■ SET PROBLEM:
Repeat the data word for word, from the line containing "About Us (553, 650)" up to and including the last line of the data.

■ MATERIAL FOR THIS TASK:
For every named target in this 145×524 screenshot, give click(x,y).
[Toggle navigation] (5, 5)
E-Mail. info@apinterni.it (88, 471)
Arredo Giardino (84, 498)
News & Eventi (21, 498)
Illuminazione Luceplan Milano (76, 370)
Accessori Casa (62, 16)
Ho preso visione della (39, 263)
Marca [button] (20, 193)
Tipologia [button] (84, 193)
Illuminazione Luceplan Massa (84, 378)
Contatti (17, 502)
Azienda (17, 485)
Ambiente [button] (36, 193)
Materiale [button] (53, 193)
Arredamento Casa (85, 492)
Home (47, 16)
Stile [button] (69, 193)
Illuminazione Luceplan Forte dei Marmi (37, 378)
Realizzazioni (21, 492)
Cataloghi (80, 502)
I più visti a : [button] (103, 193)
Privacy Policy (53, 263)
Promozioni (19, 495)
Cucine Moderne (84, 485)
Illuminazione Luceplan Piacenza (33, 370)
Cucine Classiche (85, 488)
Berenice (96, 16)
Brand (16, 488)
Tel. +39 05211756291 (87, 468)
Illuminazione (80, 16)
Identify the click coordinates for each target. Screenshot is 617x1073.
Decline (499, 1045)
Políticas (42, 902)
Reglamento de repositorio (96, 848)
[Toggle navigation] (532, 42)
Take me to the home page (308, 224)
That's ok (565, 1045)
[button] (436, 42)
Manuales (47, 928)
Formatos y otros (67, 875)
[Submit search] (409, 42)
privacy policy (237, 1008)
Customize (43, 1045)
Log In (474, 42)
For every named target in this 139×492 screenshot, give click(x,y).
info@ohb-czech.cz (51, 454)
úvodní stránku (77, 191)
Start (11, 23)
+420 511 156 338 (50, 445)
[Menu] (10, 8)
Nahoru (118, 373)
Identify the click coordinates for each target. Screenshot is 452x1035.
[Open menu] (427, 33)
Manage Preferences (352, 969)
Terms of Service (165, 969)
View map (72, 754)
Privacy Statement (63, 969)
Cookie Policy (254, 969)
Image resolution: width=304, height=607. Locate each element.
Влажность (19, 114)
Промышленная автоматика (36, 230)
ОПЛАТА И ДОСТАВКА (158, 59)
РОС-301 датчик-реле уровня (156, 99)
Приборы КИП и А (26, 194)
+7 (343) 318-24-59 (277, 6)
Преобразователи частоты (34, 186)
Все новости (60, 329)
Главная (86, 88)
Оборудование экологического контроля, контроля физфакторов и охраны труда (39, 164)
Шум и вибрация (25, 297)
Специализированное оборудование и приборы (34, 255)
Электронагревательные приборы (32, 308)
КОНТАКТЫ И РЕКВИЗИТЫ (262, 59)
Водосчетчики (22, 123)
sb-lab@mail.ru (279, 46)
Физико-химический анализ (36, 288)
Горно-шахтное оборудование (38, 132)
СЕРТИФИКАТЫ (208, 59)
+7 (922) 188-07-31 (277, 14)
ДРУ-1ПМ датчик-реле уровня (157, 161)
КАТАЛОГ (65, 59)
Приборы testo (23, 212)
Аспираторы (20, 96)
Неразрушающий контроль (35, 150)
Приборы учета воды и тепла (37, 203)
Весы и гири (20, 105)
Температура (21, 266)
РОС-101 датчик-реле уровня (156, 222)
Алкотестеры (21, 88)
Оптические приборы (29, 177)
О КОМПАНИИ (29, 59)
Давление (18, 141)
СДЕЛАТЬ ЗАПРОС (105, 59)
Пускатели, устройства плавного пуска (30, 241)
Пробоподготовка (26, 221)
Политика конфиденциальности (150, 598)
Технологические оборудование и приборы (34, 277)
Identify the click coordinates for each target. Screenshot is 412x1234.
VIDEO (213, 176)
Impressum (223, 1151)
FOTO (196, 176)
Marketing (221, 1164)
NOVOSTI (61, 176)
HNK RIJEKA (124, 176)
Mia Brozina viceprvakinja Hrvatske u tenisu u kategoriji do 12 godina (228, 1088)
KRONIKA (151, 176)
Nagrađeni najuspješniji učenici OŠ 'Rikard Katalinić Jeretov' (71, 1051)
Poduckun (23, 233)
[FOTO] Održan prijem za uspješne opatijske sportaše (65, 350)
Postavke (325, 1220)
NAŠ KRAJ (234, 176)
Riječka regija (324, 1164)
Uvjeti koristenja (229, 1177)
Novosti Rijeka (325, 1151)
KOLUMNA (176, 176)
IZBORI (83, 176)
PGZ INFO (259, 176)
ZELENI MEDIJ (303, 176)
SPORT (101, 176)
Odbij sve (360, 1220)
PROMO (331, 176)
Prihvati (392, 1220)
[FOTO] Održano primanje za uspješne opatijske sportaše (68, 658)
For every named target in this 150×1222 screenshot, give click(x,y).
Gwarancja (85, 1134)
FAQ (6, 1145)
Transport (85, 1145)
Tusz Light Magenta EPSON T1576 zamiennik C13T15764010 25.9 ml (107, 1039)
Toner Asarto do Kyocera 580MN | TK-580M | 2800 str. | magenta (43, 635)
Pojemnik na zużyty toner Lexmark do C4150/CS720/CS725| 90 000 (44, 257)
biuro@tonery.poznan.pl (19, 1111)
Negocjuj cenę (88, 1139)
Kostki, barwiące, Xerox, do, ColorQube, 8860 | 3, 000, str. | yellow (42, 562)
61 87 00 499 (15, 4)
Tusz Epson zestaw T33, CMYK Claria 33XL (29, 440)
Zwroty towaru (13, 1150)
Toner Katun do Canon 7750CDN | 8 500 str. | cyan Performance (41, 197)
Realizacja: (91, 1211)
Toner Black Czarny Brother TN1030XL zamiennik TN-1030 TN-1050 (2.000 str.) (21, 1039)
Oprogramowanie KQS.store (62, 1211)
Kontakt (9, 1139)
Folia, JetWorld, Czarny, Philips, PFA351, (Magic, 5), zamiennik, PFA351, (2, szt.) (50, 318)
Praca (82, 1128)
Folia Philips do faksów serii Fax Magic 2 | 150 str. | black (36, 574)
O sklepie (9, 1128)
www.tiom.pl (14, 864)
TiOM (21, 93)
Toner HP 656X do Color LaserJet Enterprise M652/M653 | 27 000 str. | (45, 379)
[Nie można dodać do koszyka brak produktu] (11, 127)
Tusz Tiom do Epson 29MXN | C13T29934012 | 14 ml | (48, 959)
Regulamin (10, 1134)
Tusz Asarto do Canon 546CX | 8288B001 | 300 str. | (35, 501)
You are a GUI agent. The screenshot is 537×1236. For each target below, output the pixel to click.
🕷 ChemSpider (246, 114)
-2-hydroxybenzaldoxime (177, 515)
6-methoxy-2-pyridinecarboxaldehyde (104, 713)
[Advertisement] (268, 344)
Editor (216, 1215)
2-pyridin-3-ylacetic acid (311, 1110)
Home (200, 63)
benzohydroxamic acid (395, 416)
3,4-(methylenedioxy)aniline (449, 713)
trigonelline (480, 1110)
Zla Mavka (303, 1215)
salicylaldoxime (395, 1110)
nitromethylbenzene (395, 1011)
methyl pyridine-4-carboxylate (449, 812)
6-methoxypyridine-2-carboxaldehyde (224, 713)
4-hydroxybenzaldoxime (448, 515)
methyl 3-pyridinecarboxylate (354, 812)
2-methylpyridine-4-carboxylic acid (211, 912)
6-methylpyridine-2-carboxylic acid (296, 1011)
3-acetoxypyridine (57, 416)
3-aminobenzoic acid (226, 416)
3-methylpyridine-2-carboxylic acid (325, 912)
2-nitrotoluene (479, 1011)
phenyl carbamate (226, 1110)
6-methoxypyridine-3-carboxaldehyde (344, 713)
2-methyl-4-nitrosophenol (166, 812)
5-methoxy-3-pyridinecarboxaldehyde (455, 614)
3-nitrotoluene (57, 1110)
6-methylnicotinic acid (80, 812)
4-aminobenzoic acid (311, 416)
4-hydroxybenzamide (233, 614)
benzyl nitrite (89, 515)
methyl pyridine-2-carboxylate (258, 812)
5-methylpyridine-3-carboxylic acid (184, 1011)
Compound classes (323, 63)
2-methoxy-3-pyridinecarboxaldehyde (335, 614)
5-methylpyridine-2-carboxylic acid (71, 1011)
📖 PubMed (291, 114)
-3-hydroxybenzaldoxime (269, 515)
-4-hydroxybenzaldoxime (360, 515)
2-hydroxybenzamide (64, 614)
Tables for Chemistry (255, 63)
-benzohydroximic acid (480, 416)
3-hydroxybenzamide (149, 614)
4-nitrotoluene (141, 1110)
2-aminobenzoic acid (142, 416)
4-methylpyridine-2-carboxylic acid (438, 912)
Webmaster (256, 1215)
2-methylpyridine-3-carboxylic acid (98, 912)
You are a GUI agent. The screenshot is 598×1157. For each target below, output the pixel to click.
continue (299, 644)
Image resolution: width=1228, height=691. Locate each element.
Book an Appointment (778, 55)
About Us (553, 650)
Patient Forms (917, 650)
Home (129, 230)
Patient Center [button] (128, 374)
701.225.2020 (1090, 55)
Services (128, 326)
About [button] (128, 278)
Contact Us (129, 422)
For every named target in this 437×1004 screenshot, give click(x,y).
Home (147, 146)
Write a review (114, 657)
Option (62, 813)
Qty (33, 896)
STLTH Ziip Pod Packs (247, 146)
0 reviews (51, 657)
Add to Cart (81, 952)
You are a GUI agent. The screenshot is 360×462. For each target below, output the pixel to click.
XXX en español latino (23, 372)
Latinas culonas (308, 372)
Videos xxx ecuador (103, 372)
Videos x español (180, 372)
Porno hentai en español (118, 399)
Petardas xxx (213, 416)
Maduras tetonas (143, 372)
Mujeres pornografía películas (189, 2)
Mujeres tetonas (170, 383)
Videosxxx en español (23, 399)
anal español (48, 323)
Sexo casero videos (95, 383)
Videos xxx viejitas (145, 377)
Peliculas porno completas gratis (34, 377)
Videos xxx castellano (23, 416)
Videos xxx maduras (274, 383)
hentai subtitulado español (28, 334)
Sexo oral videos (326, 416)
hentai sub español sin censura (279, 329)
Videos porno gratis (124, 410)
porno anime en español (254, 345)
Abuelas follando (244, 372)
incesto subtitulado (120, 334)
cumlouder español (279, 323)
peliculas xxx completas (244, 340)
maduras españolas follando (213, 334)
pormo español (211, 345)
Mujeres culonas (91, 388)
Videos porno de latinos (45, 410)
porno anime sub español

■ EXPECTED OUTPUT:
About Us (553, 650)
Patient Forms (917, 650)
Home (129, 230)
Patient Center [button] (128, 374)
701.225.2020 (1090, 55)
Services (128, 326)
About [button] (128, 278)
Contact Us (129, 422)
For every named target in this 437×1004 screenshot, give click(x,y).
Home (147, 146)
Write a review (114, 657)
Option (62, 813)
Qty (33, 896)
STLTH Ziip Pod Packs (247, 146)
0 reviews (51, 657)
Add to Cart (81, 952)
You are a GUI agent. The screenshot is 360×462. For each target below, output the pixel to click.
XXX en español latino (23, 372)
Latinas culonas (308, 372)
Videos xxx ecuador (103, 372)
Videos x español (180, 372)
Porno hentai en español (118, 399)
Petardas xxx (213, 416)
Maduras tetonas (143, 372)
Mujeres pornografía películas (189, 2)
Mujeres tetonas (170, 383)
Videosxxx en español (23, 399)
anal español (48, 323)
Sexo casero videos (95, 383)
Videos xxx viejitas (145, 377)
Peliculas porno completas gratis (34, 377)
Videos xxx castellano (23, 416)
Videos xxx maduras (274, 383)
hentai subtitulado español (28, 334)
Sexo oral videos (326, 416)
hentai sub español sin censura (279, 329)
Videos porno gratis (124, 410)
porno anime en español (254, 345)
Abuelas follando (244, 372)
incesto subtitulado (120, 334)
cumlouder español (279, 323)
peliculas xxx completas (244, 340)
maduras españolas follando (213, 334)
pormo español (211, 345)
Mujeres culonas (91, 388)
Videos porno de latinos (45, 410)
porno anime sub español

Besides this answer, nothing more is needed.